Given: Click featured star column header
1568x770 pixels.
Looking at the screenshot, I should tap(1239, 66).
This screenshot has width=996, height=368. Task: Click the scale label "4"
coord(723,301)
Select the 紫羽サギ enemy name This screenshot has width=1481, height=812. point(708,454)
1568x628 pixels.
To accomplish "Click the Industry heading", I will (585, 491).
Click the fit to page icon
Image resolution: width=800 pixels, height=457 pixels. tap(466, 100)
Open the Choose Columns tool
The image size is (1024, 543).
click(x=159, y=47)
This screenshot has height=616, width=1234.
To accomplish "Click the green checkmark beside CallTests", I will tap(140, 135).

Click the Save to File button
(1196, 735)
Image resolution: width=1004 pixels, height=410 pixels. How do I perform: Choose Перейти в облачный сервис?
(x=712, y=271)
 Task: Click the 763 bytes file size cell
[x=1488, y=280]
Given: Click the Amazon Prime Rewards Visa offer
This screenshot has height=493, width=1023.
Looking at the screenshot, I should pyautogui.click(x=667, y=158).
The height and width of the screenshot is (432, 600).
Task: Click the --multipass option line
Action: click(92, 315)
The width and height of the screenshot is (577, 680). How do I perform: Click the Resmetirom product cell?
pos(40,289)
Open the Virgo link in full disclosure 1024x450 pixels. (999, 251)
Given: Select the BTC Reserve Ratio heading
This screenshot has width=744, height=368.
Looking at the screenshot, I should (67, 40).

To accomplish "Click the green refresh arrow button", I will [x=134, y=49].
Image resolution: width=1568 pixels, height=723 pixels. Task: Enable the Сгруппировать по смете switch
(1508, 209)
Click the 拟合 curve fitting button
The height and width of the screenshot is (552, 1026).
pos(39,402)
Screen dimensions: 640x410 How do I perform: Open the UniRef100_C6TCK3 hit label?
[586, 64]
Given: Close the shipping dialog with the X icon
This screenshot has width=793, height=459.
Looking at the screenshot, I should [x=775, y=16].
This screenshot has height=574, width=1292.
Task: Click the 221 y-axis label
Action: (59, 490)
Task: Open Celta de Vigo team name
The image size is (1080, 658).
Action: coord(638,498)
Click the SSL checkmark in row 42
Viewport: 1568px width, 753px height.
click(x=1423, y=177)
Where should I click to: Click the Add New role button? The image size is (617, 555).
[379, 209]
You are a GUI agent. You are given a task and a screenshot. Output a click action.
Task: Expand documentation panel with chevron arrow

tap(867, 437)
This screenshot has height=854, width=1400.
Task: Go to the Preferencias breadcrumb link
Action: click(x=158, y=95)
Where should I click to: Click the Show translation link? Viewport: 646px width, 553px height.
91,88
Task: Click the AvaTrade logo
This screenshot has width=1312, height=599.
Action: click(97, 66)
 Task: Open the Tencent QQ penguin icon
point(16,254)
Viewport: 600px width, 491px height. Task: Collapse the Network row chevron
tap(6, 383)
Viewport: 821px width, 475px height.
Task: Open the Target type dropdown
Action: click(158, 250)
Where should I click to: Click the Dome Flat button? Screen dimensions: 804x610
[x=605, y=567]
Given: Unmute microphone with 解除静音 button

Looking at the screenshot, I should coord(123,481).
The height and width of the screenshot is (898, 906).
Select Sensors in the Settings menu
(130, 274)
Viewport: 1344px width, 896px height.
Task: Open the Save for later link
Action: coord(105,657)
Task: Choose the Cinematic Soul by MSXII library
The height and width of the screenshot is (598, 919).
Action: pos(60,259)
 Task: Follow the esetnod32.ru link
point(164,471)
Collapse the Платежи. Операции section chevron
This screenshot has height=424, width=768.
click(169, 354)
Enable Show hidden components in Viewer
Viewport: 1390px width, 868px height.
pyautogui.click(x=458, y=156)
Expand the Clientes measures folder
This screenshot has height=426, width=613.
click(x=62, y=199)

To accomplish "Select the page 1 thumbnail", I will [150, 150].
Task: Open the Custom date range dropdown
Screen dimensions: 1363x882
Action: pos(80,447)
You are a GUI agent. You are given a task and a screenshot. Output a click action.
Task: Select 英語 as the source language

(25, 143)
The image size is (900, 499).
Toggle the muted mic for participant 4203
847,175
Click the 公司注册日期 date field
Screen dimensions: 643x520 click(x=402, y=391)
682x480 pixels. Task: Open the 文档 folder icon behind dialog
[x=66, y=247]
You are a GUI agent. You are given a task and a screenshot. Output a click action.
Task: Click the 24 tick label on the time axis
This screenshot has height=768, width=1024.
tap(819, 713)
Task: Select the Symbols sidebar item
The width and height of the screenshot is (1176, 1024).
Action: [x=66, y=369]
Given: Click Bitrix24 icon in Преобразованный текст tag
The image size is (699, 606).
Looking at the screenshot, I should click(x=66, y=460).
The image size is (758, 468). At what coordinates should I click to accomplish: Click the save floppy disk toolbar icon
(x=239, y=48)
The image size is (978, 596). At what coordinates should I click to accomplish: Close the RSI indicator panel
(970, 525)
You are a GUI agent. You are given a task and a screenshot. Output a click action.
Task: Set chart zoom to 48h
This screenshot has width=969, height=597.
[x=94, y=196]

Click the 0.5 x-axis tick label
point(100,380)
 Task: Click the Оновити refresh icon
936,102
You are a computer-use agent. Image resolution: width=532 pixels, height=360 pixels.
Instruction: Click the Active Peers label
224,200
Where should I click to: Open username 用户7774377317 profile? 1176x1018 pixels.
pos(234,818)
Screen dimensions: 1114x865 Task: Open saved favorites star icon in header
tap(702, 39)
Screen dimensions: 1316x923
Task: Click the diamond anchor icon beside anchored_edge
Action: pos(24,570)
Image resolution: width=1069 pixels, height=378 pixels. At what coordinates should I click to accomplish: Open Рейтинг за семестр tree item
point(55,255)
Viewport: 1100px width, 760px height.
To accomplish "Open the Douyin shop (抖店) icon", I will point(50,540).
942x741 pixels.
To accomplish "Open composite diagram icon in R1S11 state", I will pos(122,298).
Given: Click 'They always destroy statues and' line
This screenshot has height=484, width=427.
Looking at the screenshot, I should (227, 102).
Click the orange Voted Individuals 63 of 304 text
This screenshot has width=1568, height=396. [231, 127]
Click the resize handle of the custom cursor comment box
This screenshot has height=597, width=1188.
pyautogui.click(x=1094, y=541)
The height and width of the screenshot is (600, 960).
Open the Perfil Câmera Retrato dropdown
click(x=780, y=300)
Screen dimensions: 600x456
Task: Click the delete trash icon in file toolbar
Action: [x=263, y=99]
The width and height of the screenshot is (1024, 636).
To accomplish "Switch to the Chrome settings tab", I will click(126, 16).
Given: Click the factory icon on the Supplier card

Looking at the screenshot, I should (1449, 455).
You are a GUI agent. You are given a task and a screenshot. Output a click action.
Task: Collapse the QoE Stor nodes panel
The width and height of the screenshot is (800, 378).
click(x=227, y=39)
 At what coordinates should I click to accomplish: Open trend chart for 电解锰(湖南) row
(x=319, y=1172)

● ● ●

Task >>
With the line that contains "Task: Collapse the QoE Stor nodes panel" as the starting point, output each line exactly through the end of the listing above.

Task answer >>
Task: Collapse the QoE Stor nodes panel
The width and height of the screenshot is (800, 378).
click(x=227, y=39)
 At what coordinates should I click to accomplish: Open trend chart for 电解锰(湖南) row
(x=319, y=1172)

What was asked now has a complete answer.